Updates to our Terms of Use

We are updating our Terms of Use. Please carefully review the updated Terms before proceeding to our website.

Friday, May 3, 2024 | Back issues
Courthouse News Service Courthouse News Service

Jewish students sue NYU over handling of antisemitic harassment on campus

The students seek the firings of NYU faculty for ignoring Jewish students’ discrimination complaints during protests over the Israel-Hamas war.

MANHATTAN (CN) — Three Jewish students slapped New York University with a lawsuit Tuesday, accusing the private college of fostering a hostile double standard in which Jewish students are subjected to an “egregious” antisemitic “hate-fest” on campus.

In the month following the Oct. 7 attacks by Hamas in Israel, the three NYU students — Bella Ingber, Sabrina Maslavi and Saul Tawil — claim NYU has refused to enforce its own nondiscrimination policies against bigotry, including by permitting on-campus demonstrations to devolve into “hours of genocidal chants" including "gas the Jews," “death to kikes” and “from the river to the sea," the latter a refrain calling for the annihilation of the state of Israel.

“NYU selectively enforces its own rules, deeming Jewish students unworthy of the protections it readily affords to non-Jewish students victimized by discrimination, harassment, and intimidation,” the plaintiffs say in their 83-page complaint.

According to the plaintiffs, some NYU faculty joined in with protesters’ pro-Palestine chants during a demonstration at the school’s Elmer Holmes Bobst Library, which they characterize as “endorsing the eradication of Israel and violence against citizens, including expressions of glee, approval, and admiration for Hamas’ Oct. 7 slaughter, rape, burning, torture, dismemberment and kidnapping of Israeli civilians.”

The plaintiffs say the university strung Jewish students along and “slow-walked” their complaints after they reached out to the administration for help dealing with the antisemitic hostility.

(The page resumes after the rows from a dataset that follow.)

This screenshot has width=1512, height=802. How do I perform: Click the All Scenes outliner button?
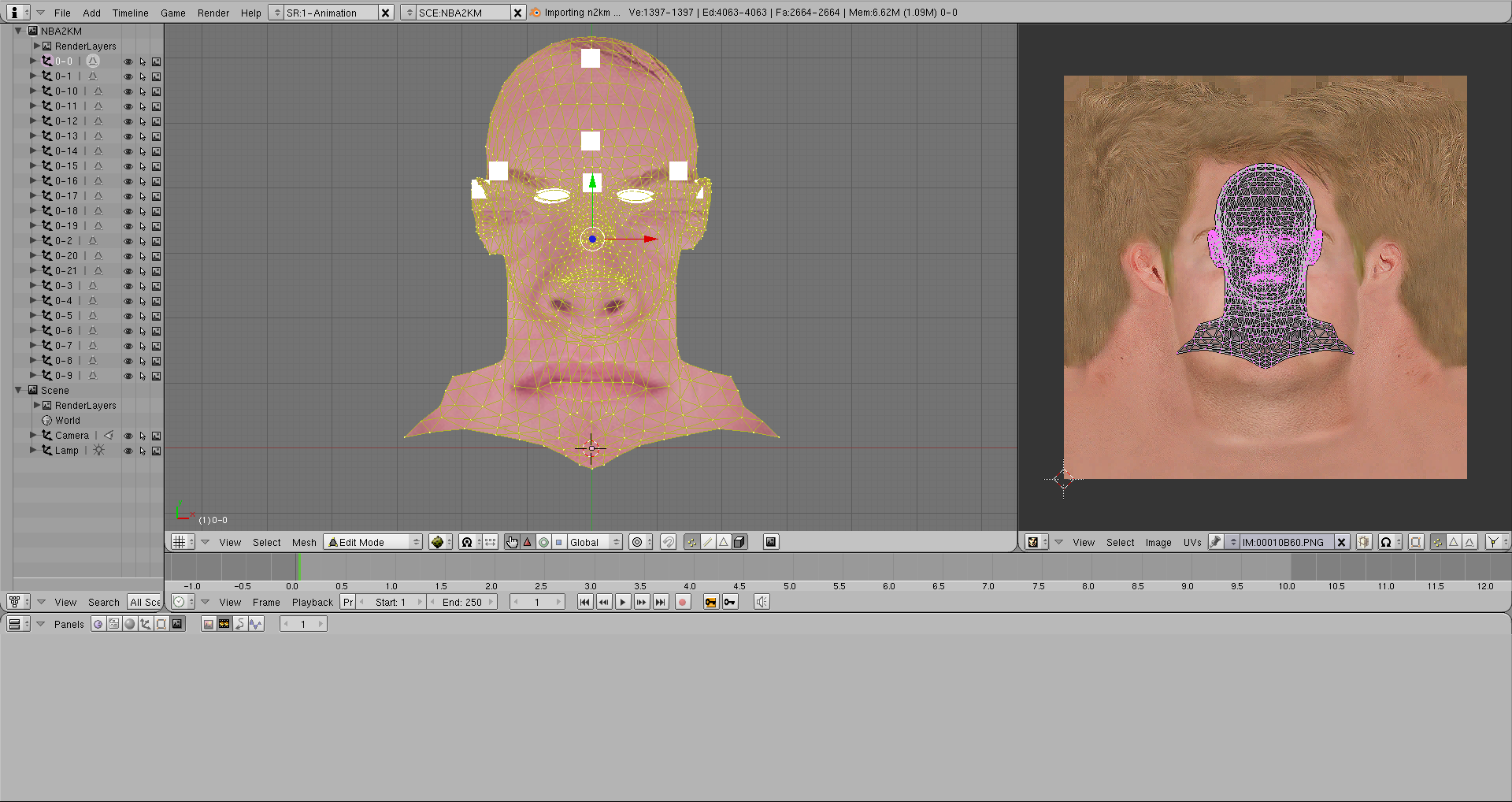click(x=145, y=602)
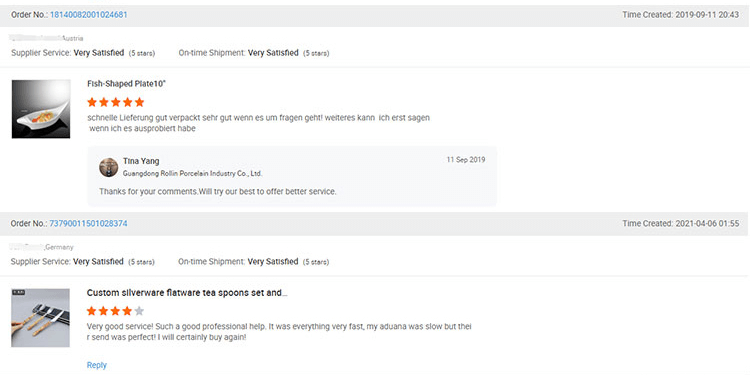Click the first orange star of plate review
750x375 pixels.
[x=92, y=102]
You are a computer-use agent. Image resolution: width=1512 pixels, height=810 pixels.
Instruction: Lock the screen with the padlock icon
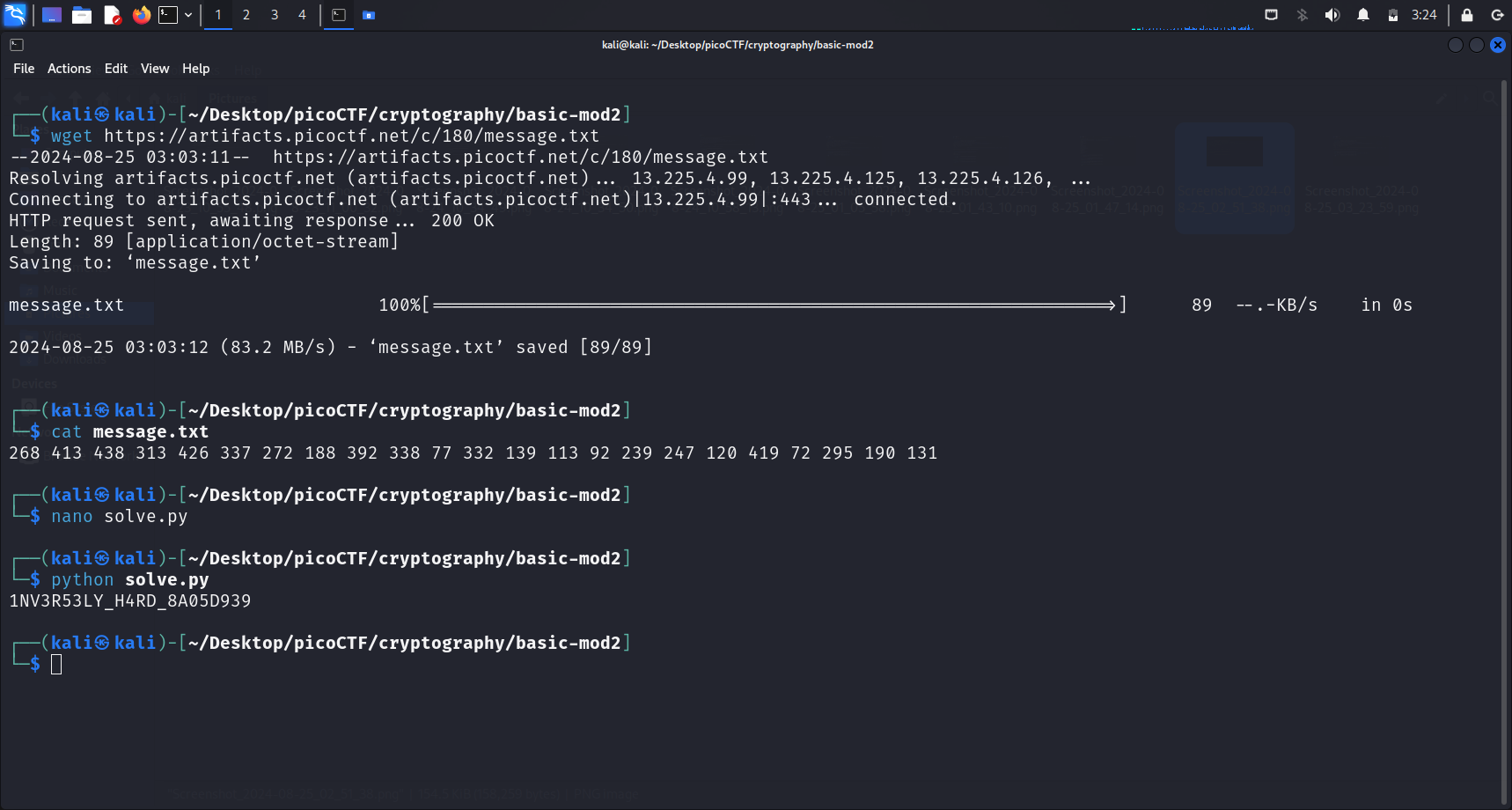(1466, 15)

“Rather than implementing urgently needed protective and disciplinary measures to restore campus order and safety, these administrators gaslighted the Jewish students, insisting that their fears were exaggerated and that they should just call the Wellness Exchange, a hotline for students coping with emotional challenges,” the plaintiffs say in their complaint.

The students' claims include discrimination under Title VI of the Civil Rights Act of 1964. They are represented by Kasowitz Benson Torres partner Mark Ressler.

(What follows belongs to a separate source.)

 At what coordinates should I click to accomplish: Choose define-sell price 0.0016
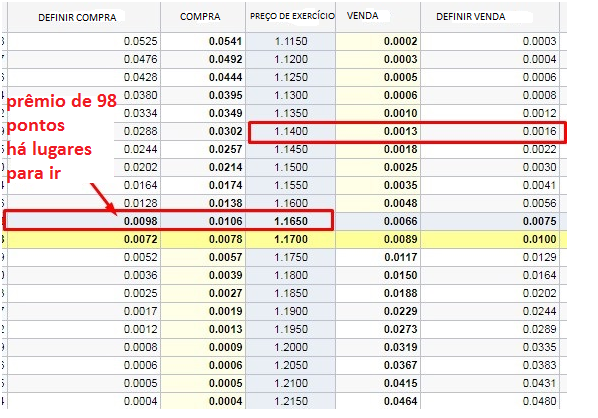click(539, 131)
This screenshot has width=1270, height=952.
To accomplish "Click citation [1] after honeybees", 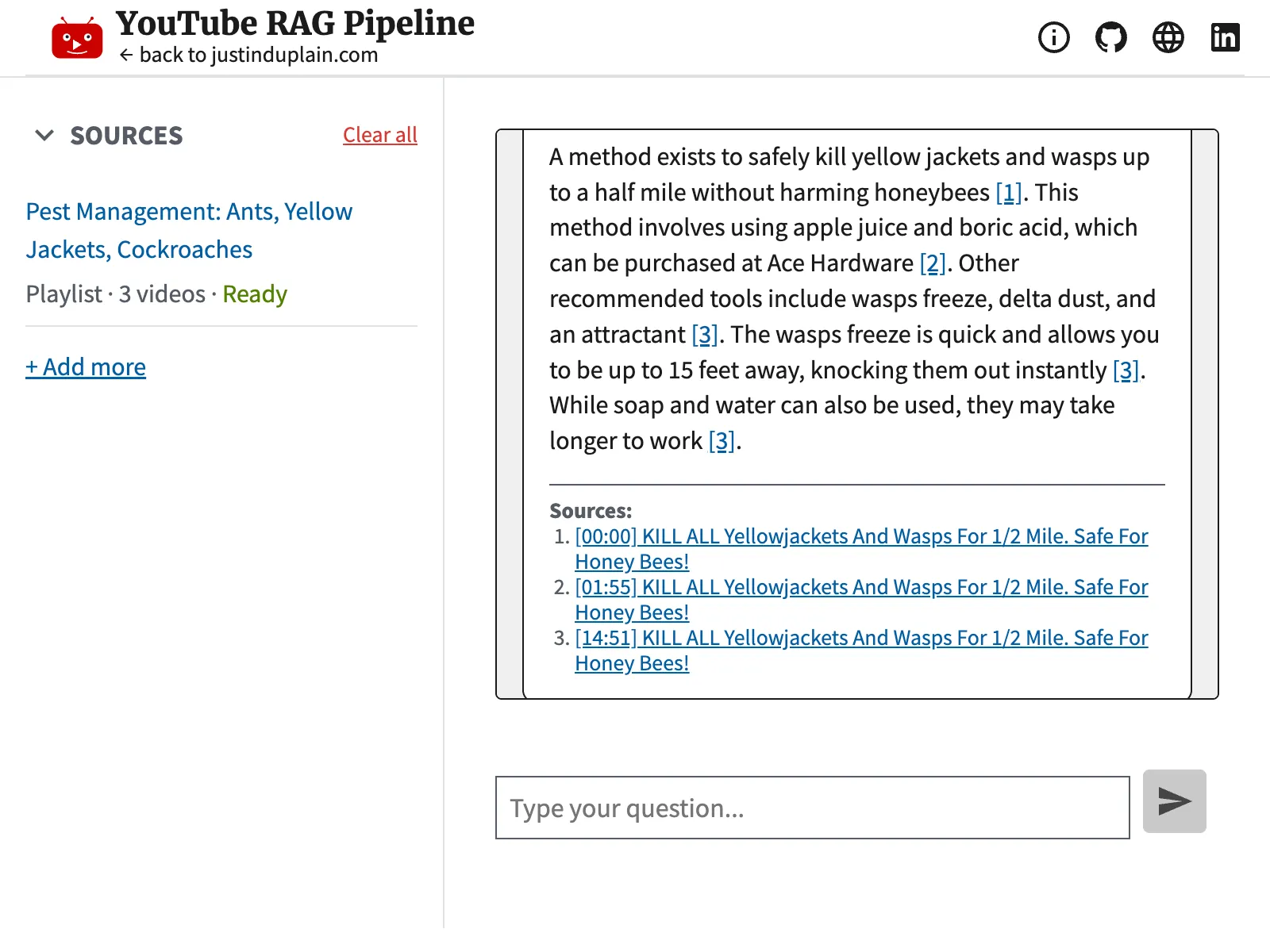I will click(1009, 192).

Title VI of the Civil Rights Act of 1964 prohibits discrimination on the basis of race, color, or national origin in any program or activity that receives federal funding or other federal financial assistance.

The students seeks injunctive relief in the form of an order requiring NYU to terminate employees, including administrators and professors, and suspend or expel students who engage in such abuse. They also seek compensatory and punitive damages.

Ressler told Fox News Digital on Wednesday that the firm plans to barrage other universities with similar antidiscrimination lawsuits under Title VI, including against Harvard, Cornell, Columbia, MIT, Stanford, University of Pennsylvania and University of California, Berkeley.

The plaintiffs say antisemitism had been a "growing institutional problem" at the Greenwich Village college before the war between Israel and Hamas began last month, and has since gotten worse.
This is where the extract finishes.